The lawsuit, filed Thursday in U.S. District Court in Philadelphia, asks the court to invalidate provisions that would allow health plans and contracted businesses to share patient information without the patient's consent.
The plaintiffs, organized under the Medical Privacy Coalition, charge that changes in the final HIPAA privacy rules, published by HHS last August, breach the security of patients' records, according to a release from the coalition.
Under the final privacy regulation, providers must obtain consent from patients before they can disclose medical records in "nonroutine" cases. But providers do not have to obtain written consent before they disclose medical records.

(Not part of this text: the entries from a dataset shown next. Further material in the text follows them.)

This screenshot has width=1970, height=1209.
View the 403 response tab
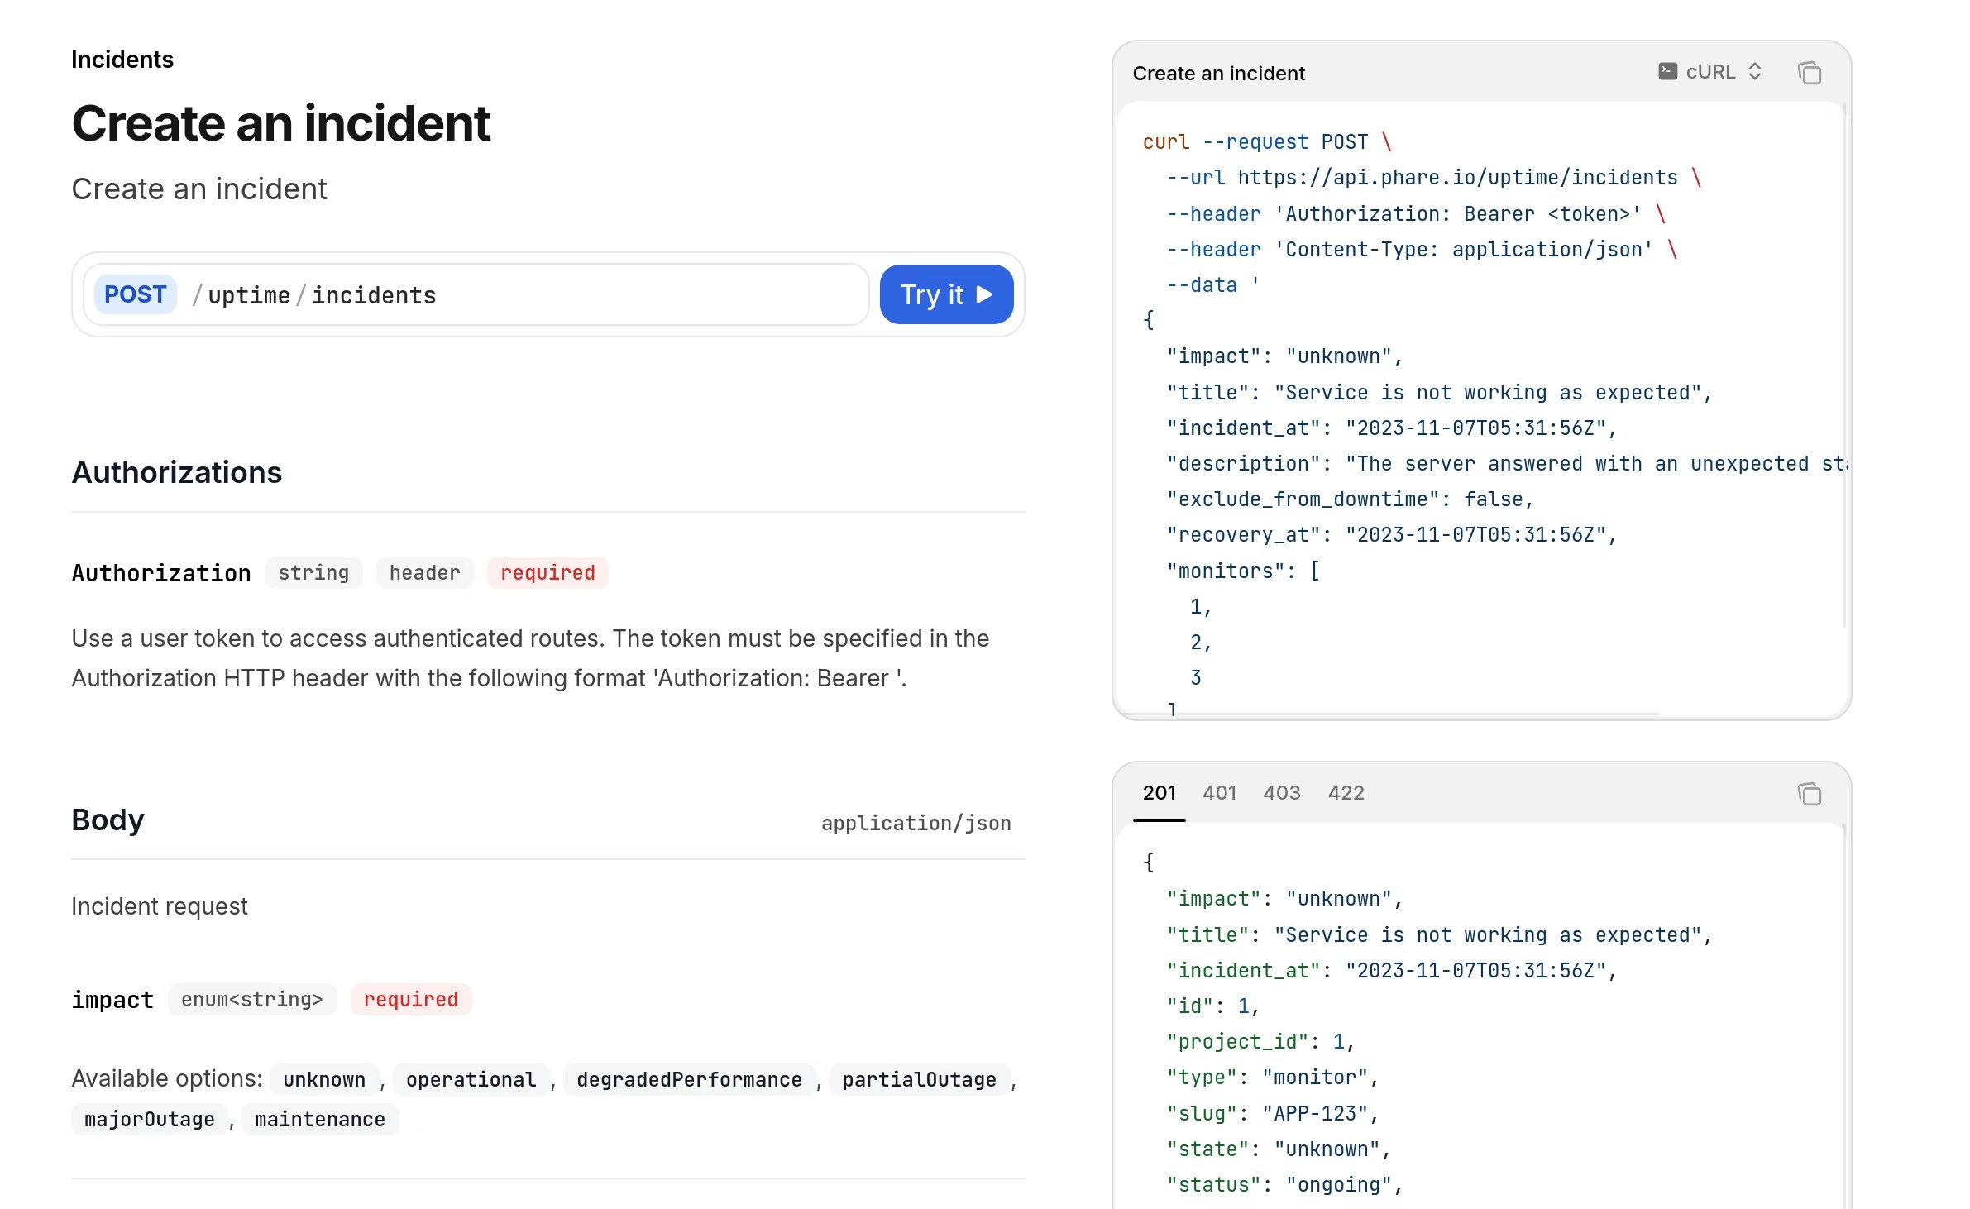coord(1281,793)
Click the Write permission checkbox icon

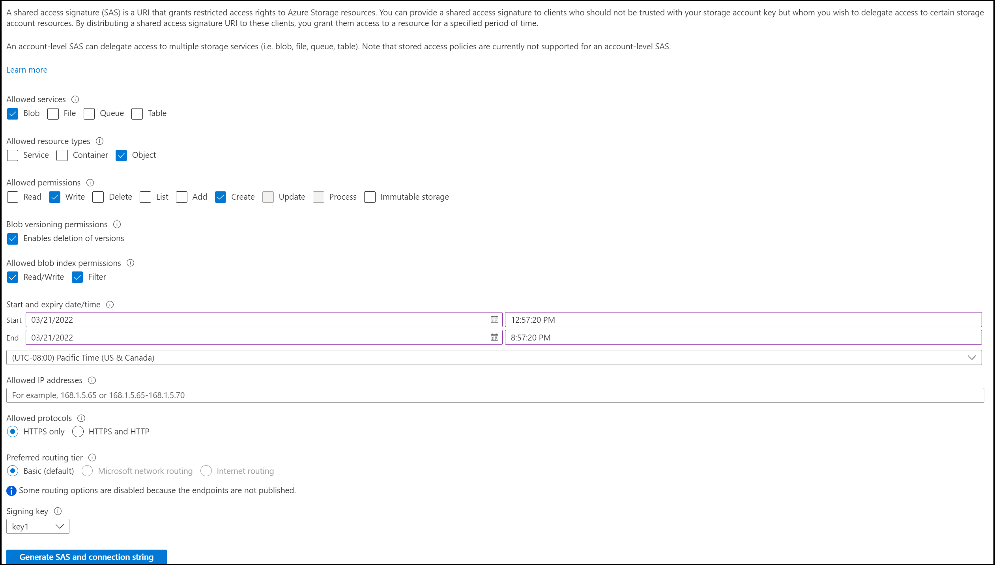tap(55, 197)
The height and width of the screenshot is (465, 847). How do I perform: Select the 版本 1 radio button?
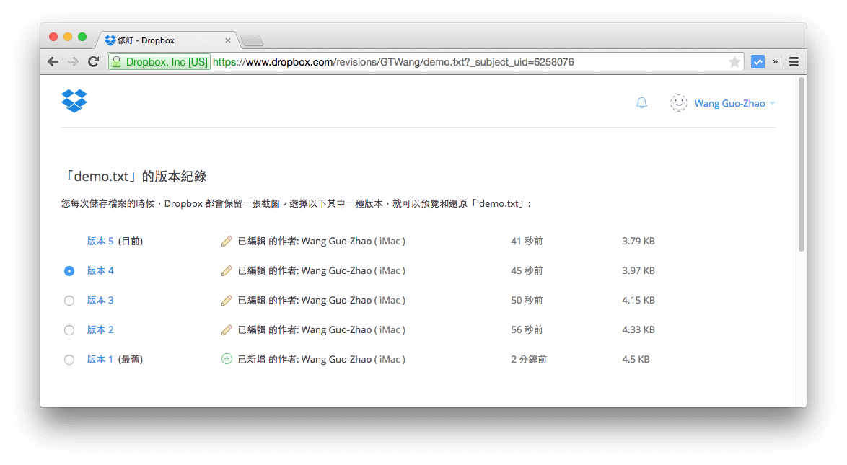[69, 359]
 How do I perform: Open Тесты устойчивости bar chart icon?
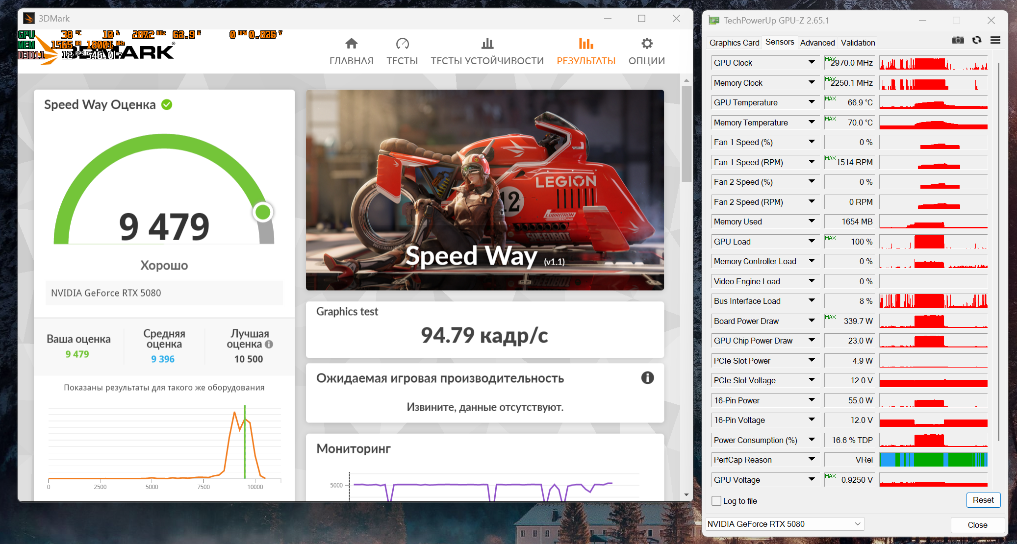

They only have to inform patients of their rights and make a "good faith effort" to obtain written acknowledgment from patients that they have received the information.
While HIPAA is supposed to ensure patient privacy, it actually amounts to a loss of privacy, Newell Fischer, M.D., president of the American Psychoanalytic Association, a plaintiff in the lawsuit, says in the coalition release.
"It is regrettable that we and other citizens must resort to courts to preserve rights that the reason and experience of the country demonstrate are necessary for quality health care," he says.
HIPAA is, in fact, a "health information disclosure rule," says Jim Turner, president of Citizens for Health, another plaintiff, in the release.